» **Records to process**:
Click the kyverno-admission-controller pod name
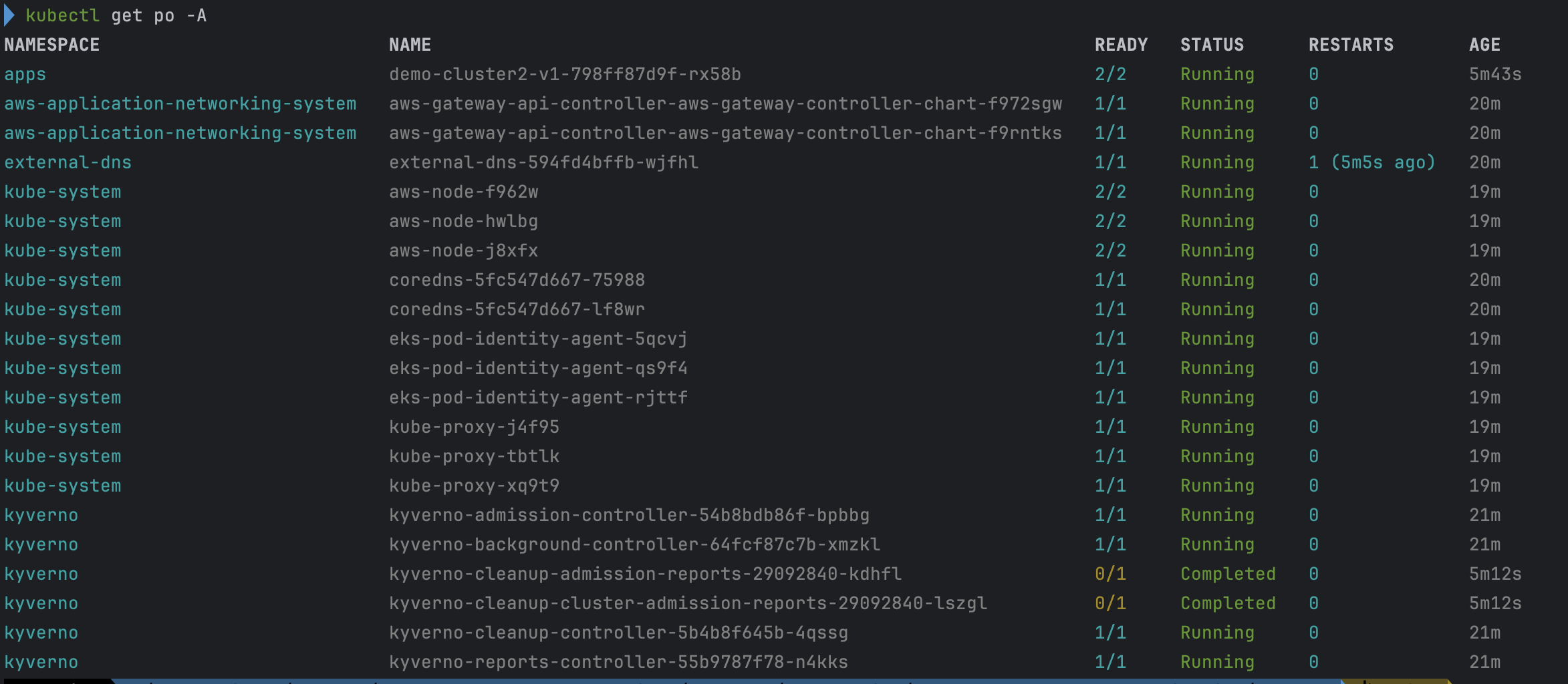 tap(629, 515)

--

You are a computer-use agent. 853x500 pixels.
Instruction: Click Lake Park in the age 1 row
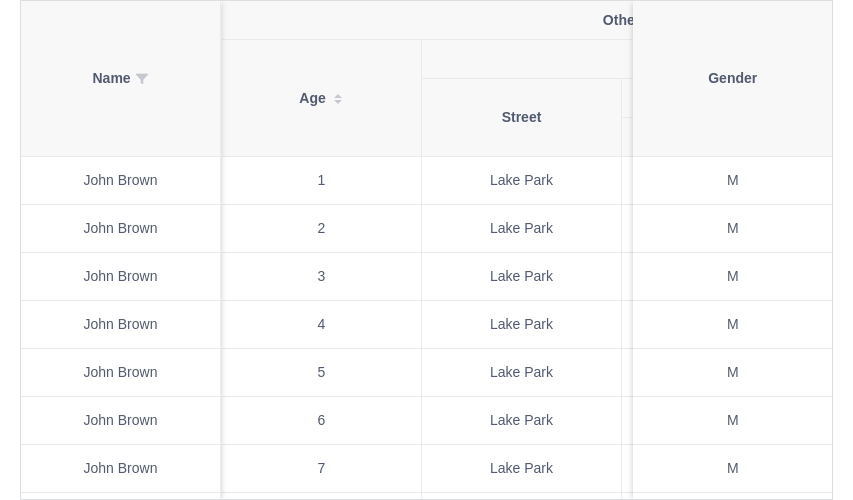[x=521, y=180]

--

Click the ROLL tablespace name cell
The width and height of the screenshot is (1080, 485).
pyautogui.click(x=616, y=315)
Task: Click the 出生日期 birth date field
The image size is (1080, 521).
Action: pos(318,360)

» **Task**: Edit the data lines starting at the one containing "Task: Click the 出生日期 birth date field" and ending at the one containing "Action: pos(318,360)", replacing "field" with "input box" and leaving everything else unchanged. Return only those lines.

» **Exercise response**:
Task: Click the 出生日期 birth date input box
The image size is (1080, 521).
Action: pos(318,360)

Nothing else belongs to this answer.